In a recent study published in the Radiology Journal, researchers performed a prospective exploratory analysis to assess the performance of artificial intelligence (AI)-based ChatGPT on radiology board–style examination questions between February 25 and March 3, 2023.
Study: Performance of ChatGPT on a Radiology Board-style Examination: Insights into Current Strengths and Limitations. Image Credit: MMDCreative/Shutterstock.com
Background
ChatGPT, based on GPT-3.5, is a general large language model (LLM) pre-trained on >45 terabytes of textual data using deep neural networks.
Though not trained in medical data, ChatGPT has shown immense potential in medical data writing and education. Accordingly, physicians are already using ChatGPT with search engines to search for medical information.
ChatGPT is under investigation for its potential use in simplifying radiology reports and aiding clinical decision-making. Additionally, it could help educate radiology students, perform differential and computer-aided diagnoses, and in disease classification.
ChatGPT recognizes relationships and patterns between words across its enormous training data to generate human-like responses.
Though it could generate a factually incorrect response; however, so far, ChatGPT has performed exceptionally well on several professional examinations, e.g., the U.S. Medical Licensing Examination, without any domain-specific pretraining.
Though ChatGPT appears promising for applications in diagnostic radiology, including image analysis, the ChatGPT performance in the radiology domain remains unknown.
More importantly, radiologists must know the strengths and limitations of ChatGPT to use it confidently.
About the study
In the present study, researchers included 150 multiple-choice questions with one correct and three wrong answers, which matched the content, style, and difficulty level of the Canadian Royal College examination in diagnostic radiology and the American Board of Radiology Core and Certifying examinations.
These board examinations comprehensively assess conceptual knowledge of radiology and the ability to reason and make a clinical judgment(s).
Two board-certified radiologists independently reviewed these questions and ensured these questions matched specific criteria, e.g., questions did not have images, wrong answers were plausible and similar in length to the correct answer, etc.
At least 10% of questions originated from nine topics listed by the Canadian Royal College to ensure these multiple-choice questions were on topics that comprehensively covered the concept of radiology.

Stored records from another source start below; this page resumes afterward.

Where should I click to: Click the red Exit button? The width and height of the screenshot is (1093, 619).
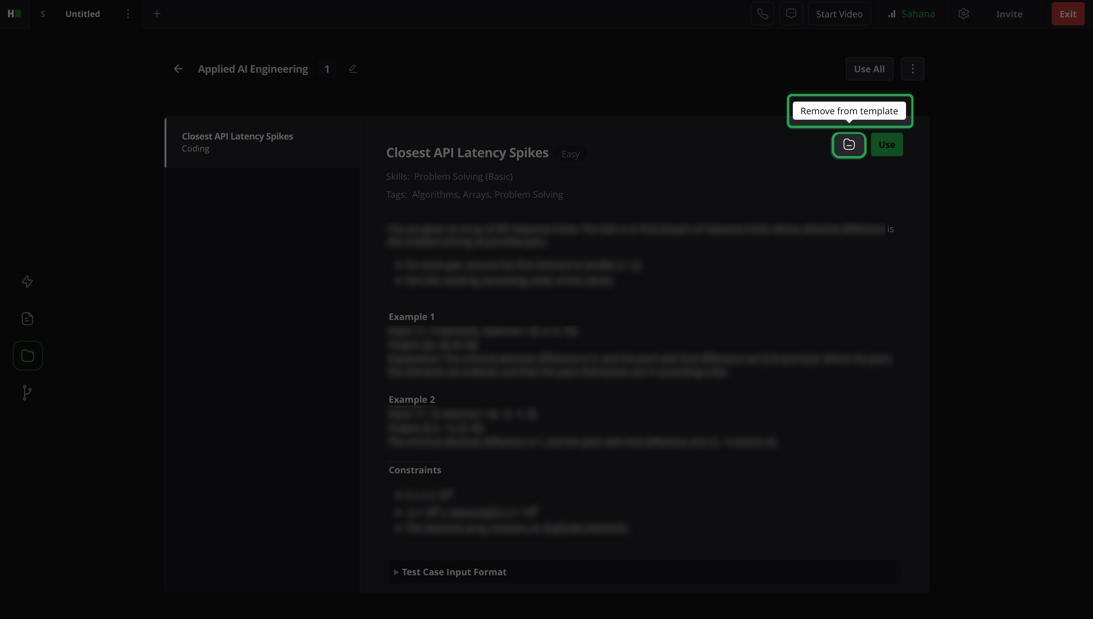[x=1067, y=14]
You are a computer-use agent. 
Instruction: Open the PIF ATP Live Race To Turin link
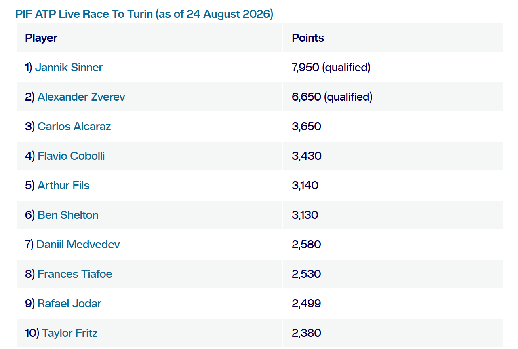coord(144,14)
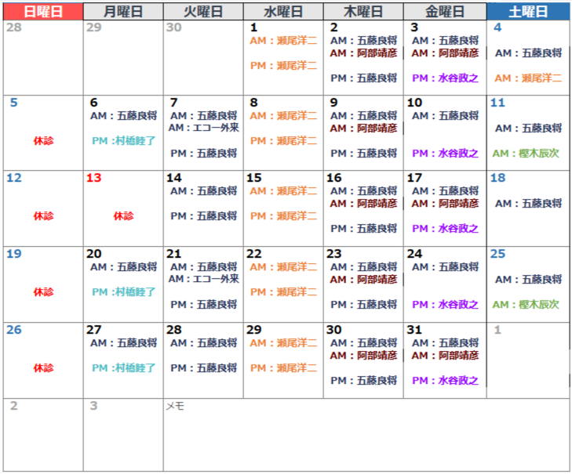Select the orange AM 瀬尾洋二 entry on the 1st
The width and height of the screenshot is (572, 474).
283,41
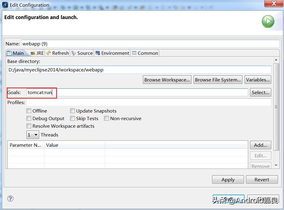Viewport: 284px width, 210px height.
Task: Enable Update Snapshots checkbox
Action: (73, 111)
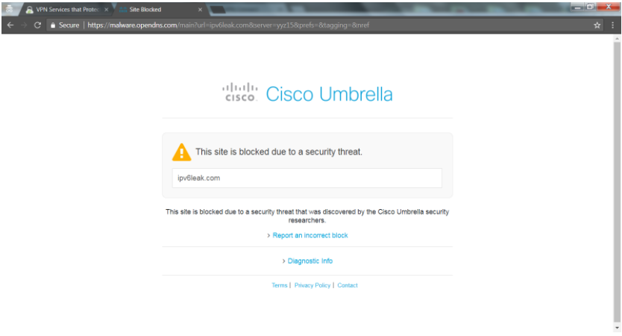Click the scrollbar down arrow
Viewport: 622px width, 336px height.
617,328
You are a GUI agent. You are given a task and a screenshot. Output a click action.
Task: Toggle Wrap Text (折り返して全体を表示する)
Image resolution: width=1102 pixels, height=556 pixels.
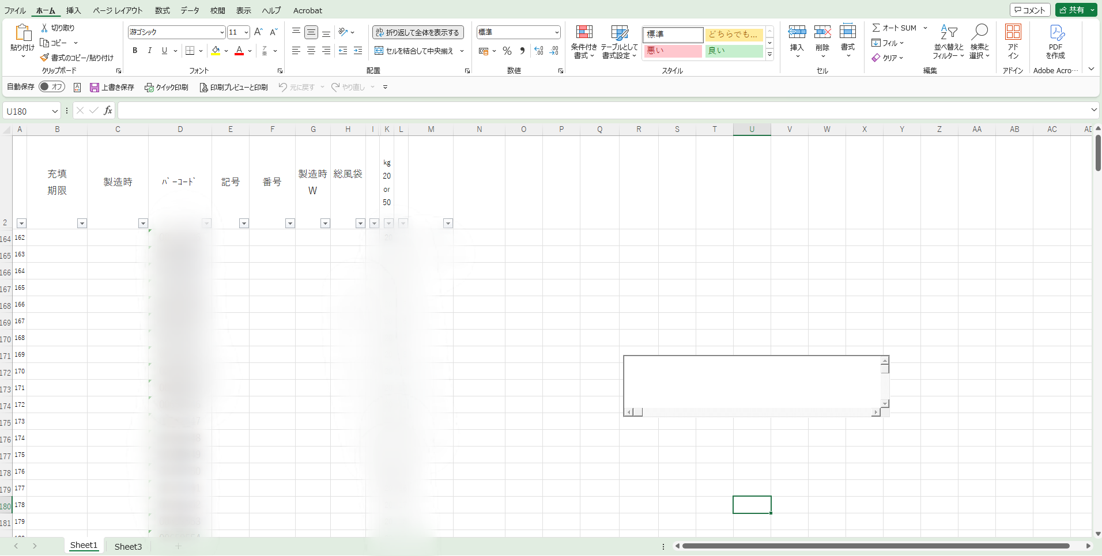tap(418, 33)
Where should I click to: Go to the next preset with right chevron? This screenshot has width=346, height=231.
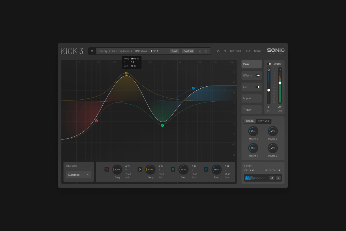click(206, 51)
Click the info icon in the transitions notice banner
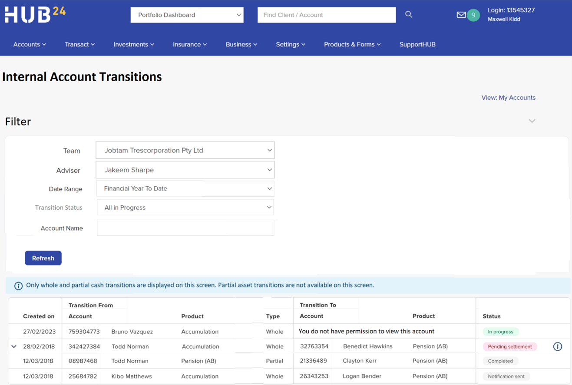This screenshot has height=385, width=572. (x=18, y=286)
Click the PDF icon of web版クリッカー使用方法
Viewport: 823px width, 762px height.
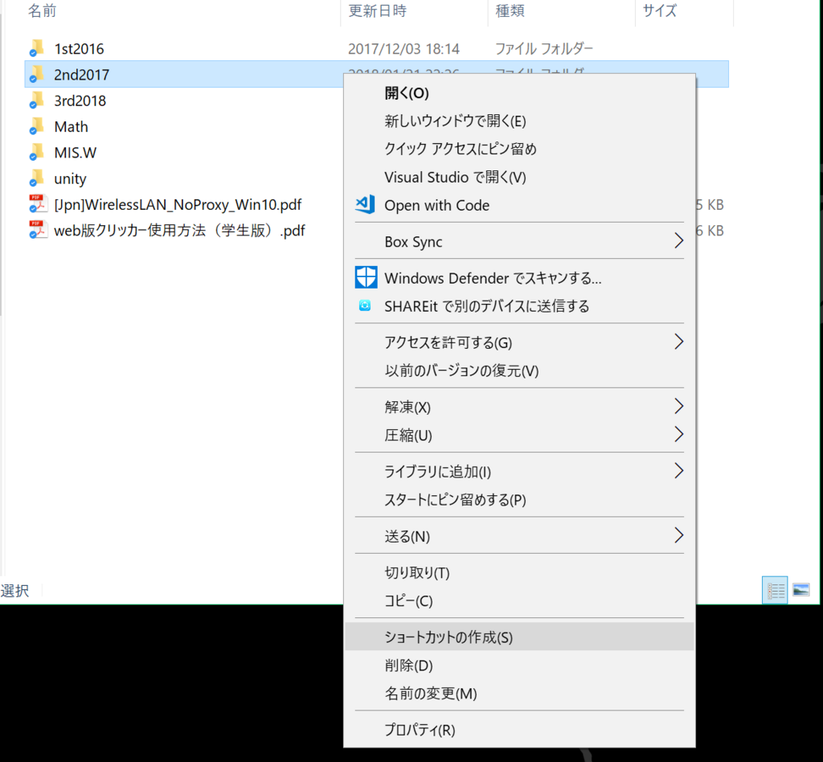click(37, 231)
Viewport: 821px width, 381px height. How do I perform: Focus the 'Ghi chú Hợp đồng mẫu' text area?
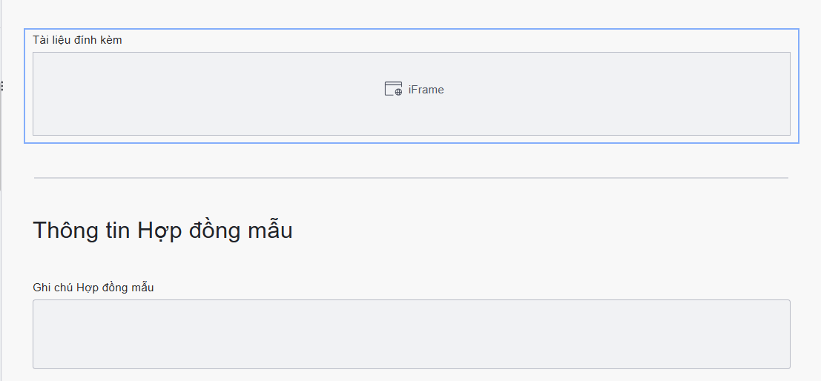[x=411, y=334]
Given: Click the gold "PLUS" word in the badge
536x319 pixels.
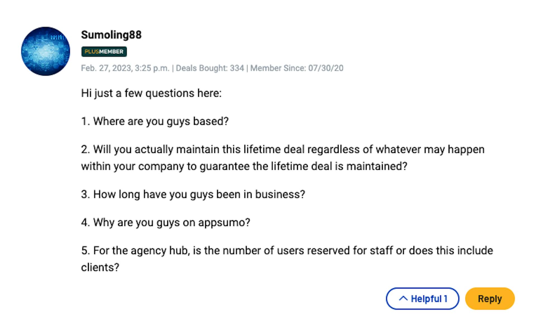Looking at the screenshot, I should [92, 51].
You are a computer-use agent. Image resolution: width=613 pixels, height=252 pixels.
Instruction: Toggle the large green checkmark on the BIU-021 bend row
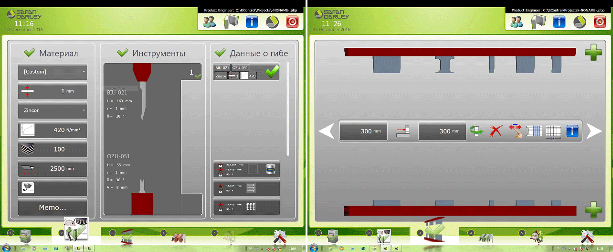click(272, 72)
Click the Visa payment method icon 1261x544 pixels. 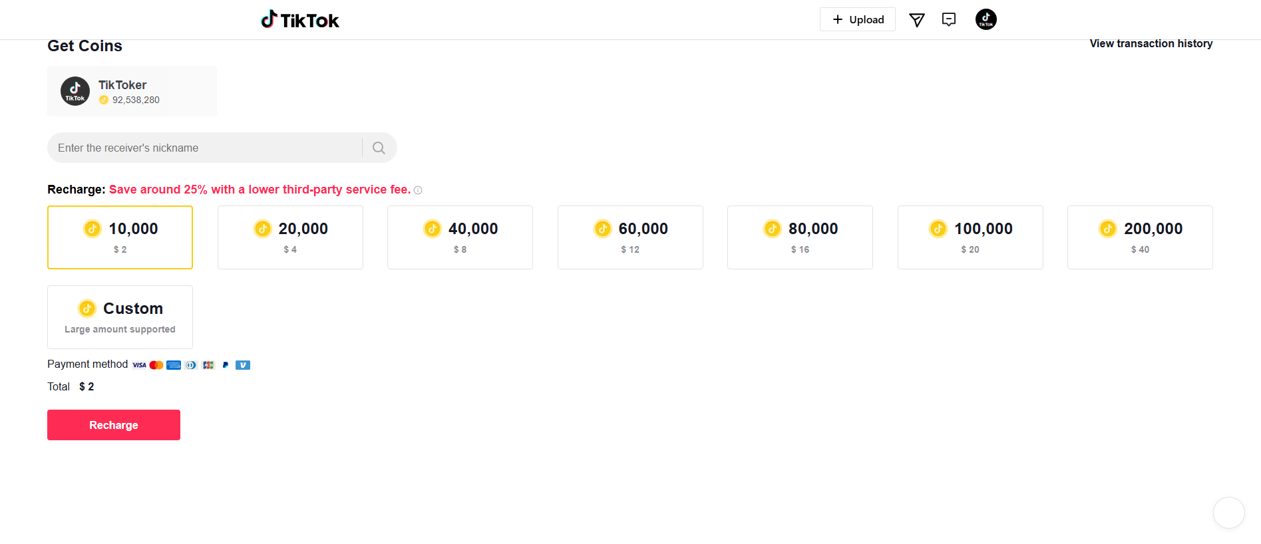[x=139, y=365]
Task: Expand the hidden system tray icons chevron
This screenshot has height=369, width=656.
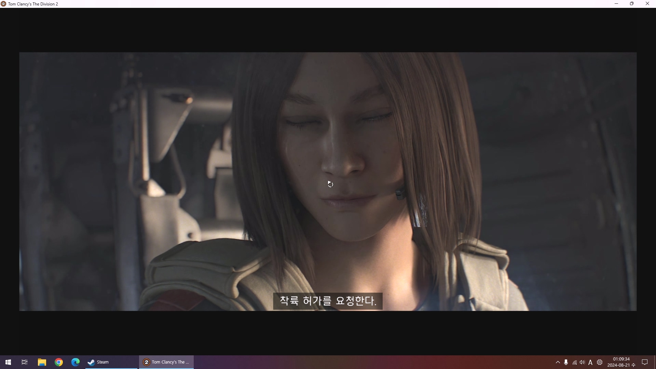Action: coord(558,362)
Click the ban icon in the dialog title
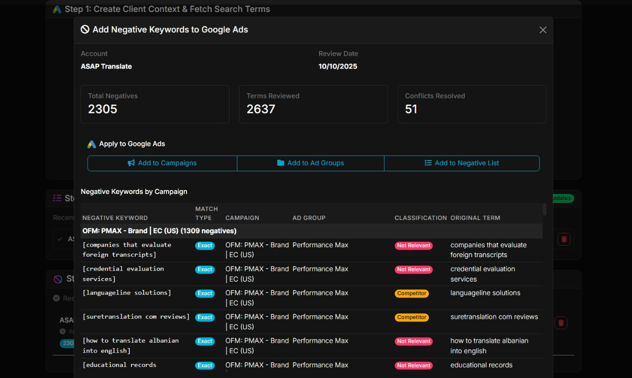 [85, 30]
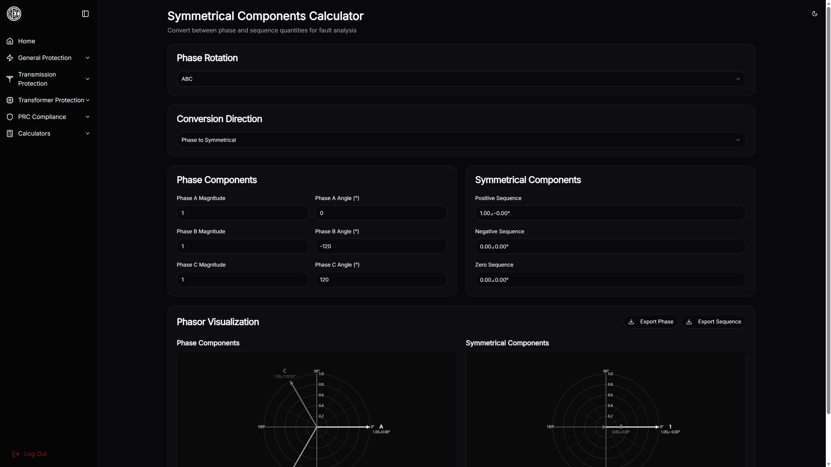The height and width of the screenshot is (467, 831).
Task: Click the Phase A Magnitude input field
Action: (242, 213)
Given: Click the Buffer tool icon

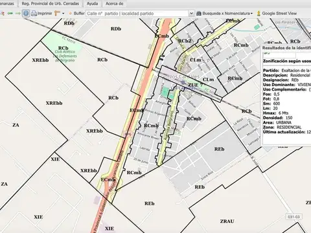Looking at the screenshot, I should click(70, 14).
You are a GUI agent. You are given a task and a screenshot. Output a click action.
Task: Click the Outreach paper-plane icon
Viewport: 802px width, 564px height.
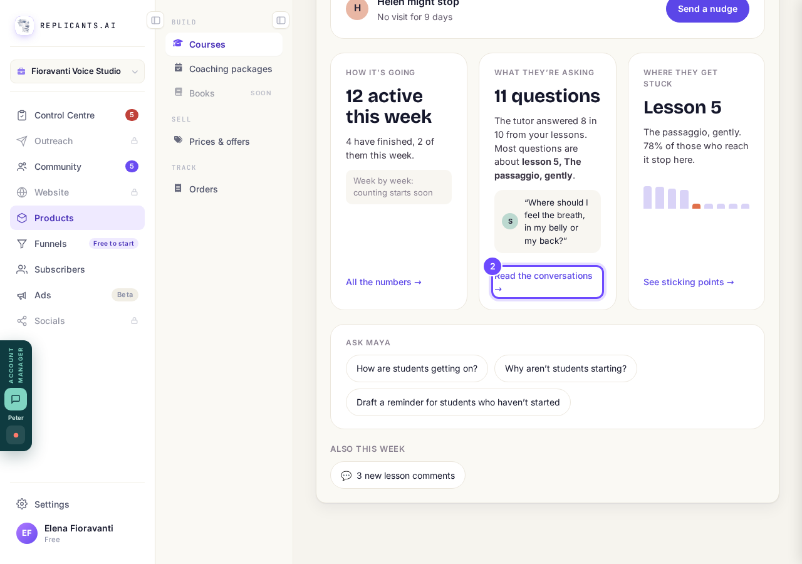[22, 141]
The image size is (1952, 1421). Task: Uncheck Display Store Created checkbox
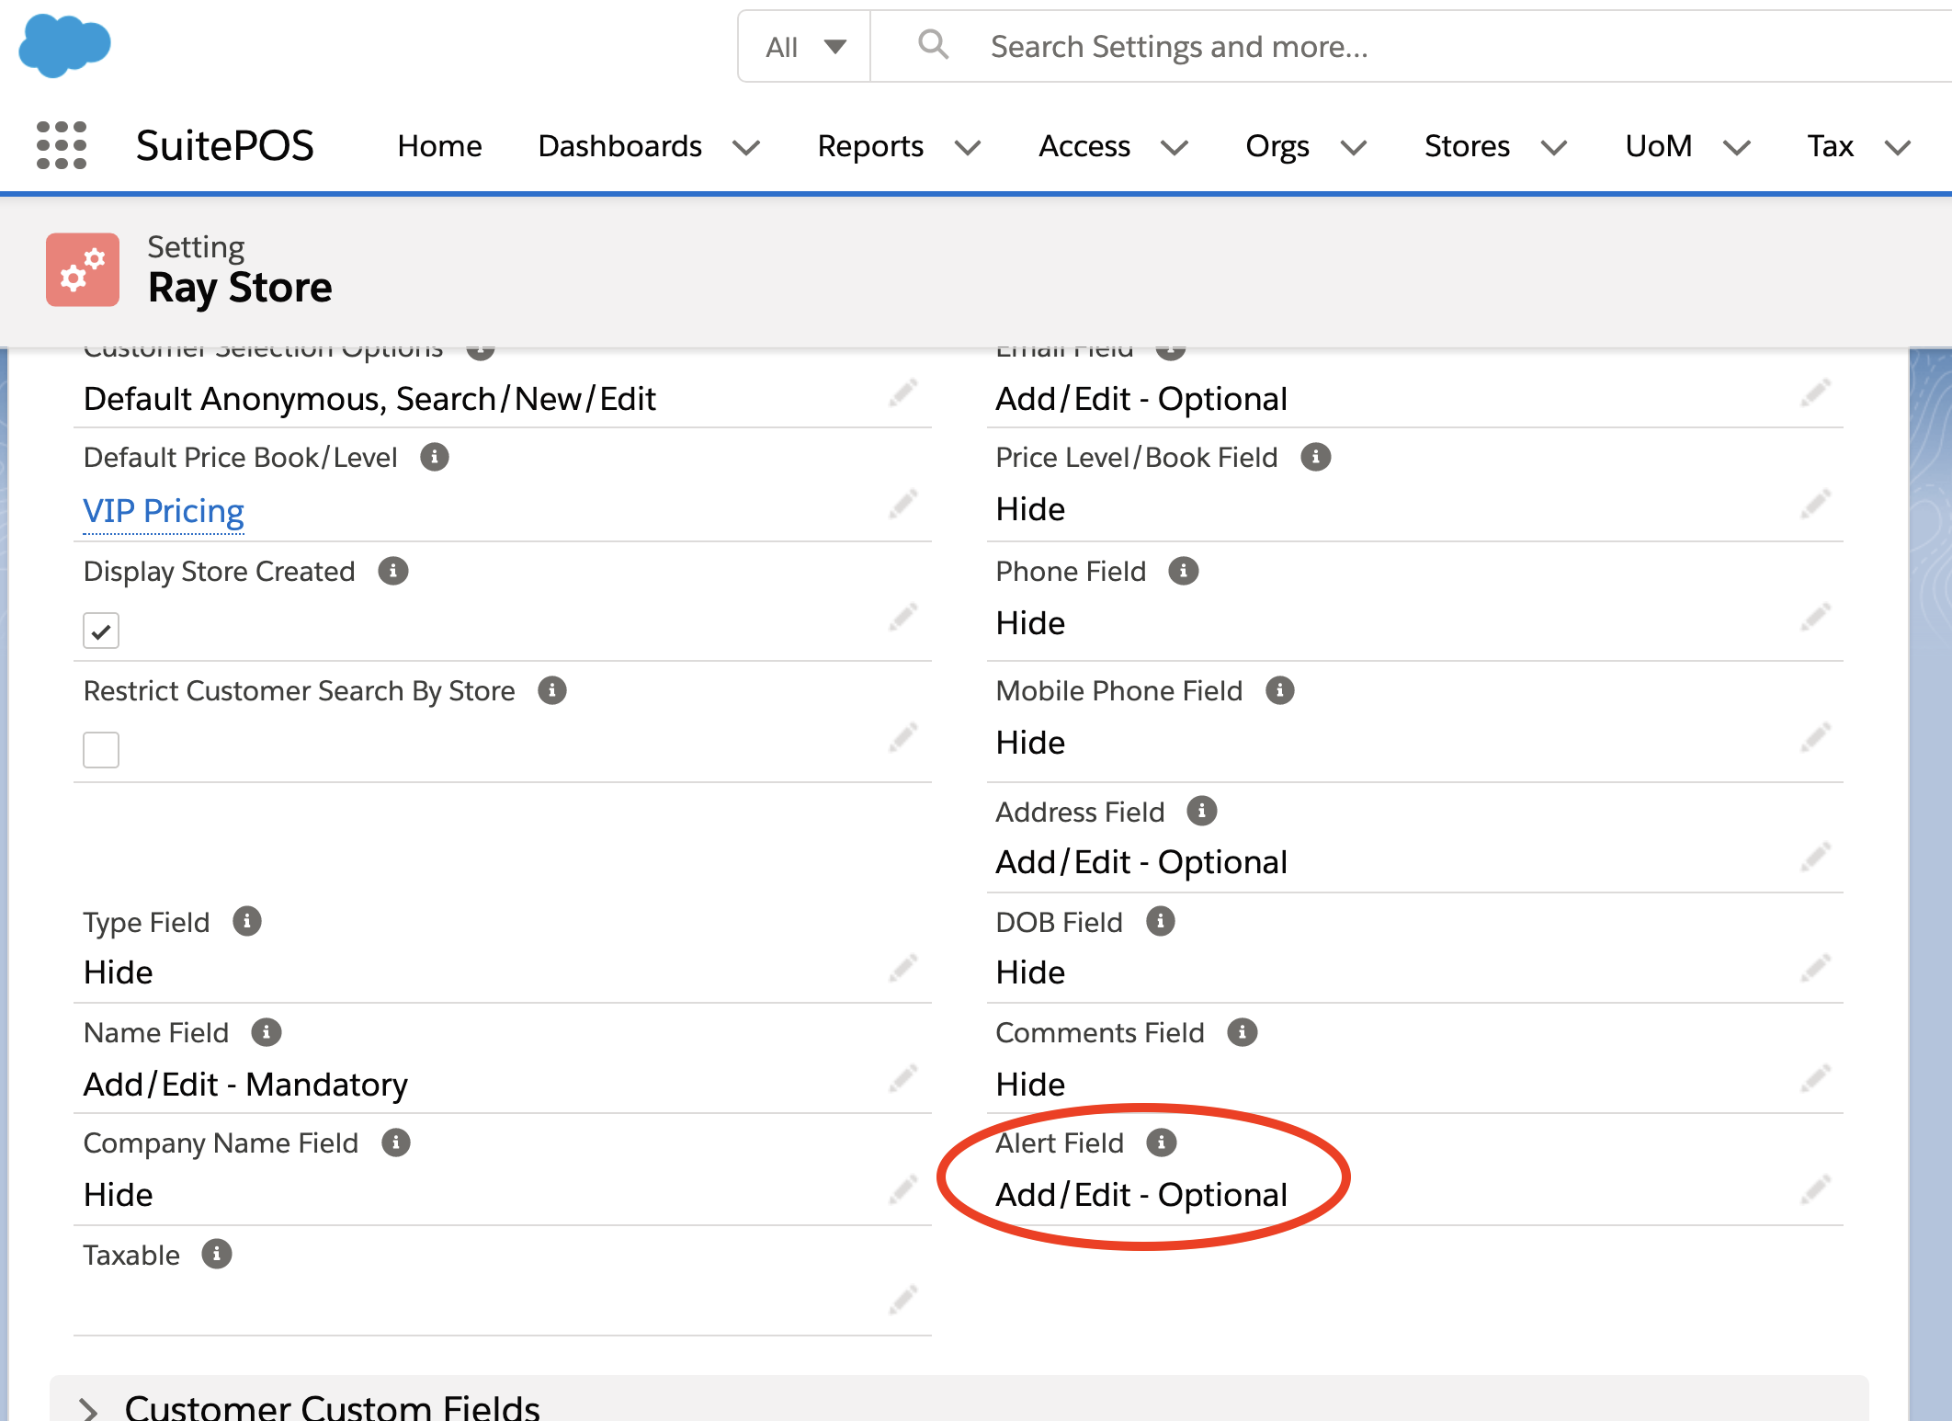point(101,631)
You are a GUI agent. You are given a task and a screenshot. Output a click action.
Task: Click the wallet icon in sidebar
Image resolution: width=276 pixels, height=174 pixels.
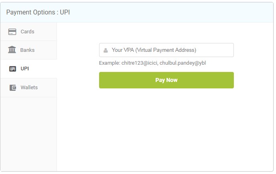[x=13, y=88]
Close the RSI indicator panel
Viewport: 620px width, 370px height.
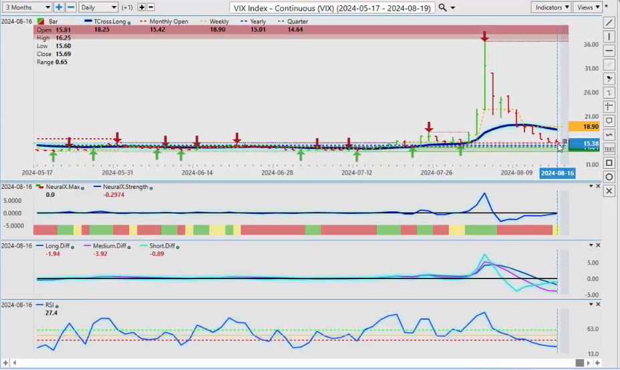click(598, 304)

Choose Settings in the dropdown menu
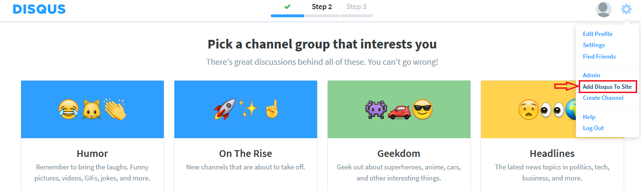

Two other board-certified radiologists classified those 150 multiple-choice questions by type using Bloom Taxonomy principles into lower-order or higher-order thinking.
The team entered all questions with their answer choices into ChatGPT to simulate real-world use and recorded all ChatGPT responses. The Royal College considers ≥70% on all written components as passing scores.
Another two board-certified radiologists subjectively assessed the language of each ChatGPT response for its level of confidence on a Likert scale on a one-to-four, where a score of four indicated high confidence and zero indicated no confidence.
Finally, the researchers also made qualitative observations of the behavior of ChatGPT when they prompted the model with the correct answer.
First, the researchers computed the overall performance of ChatGPT. Next, they compared its performance using Fisher exact test between question types and topics, e.g., related to physics or clinical type.
In addition, they performed subgroup analysis for subclassifications of higher-order thinking questions. The team had subclassified higher-order thinking questions into four groups, involving the description of imaging, clinical management, application of concepts, and disease associations.
Lastly, they used the Mann-Whitney U test to compare the confidence level of responses between correct and incorrect ChatGPT responses, where p-values less than 0.05 indicated a significant difference.
Study findings
ChatGPT nearly passed radiology board–style examination questions without images in this study and scored 69%.
The model performance was better on questions requiring lower-order thinking involving knowledge recall and basic understanding than those requiring higher-order thinking (84% vs. 60%).
However, it performed well on higher-order questions related to clinical management (89%), likely because a large amount of disease-specific patient-facing data is available on the Internet.
It struggled with higher-order questions involving the description of imaging results, calculation and classification, and application of concepts.
Also, ChatGPT performed poorly on physics questions relative to clinical questions (40% vs. 73%). ChatGPT used confident language consistently, even when incorrect (100%).
The tendency of ChatGPT to produce incorrect human-like responses with confidence is particularly dangerous if it is the sole source of information. This behavior limits the applicability of ChatGPT in medical education at present.
Conclusions
ChatGPT excelled on questions assessing basic knowledge and understanding of radiology, and without radiology-specific pretraining, it nearly passed (scored 69%) a radiology board–style examination without images.
However, radiologists must exercise caution and remain aware of the limitations of ChatGPT, including its tendency to present incorrect responses with 100% confidence. In other words, study findings do not support relying on ChatGPT for practice or education.
With future advancements in LLMs, the availability of applications built on LLMs with radiology-specific pretraining will increase. Overall, the study results are encouraging for the potential of LLMs-based models like ChatGPT in radiology.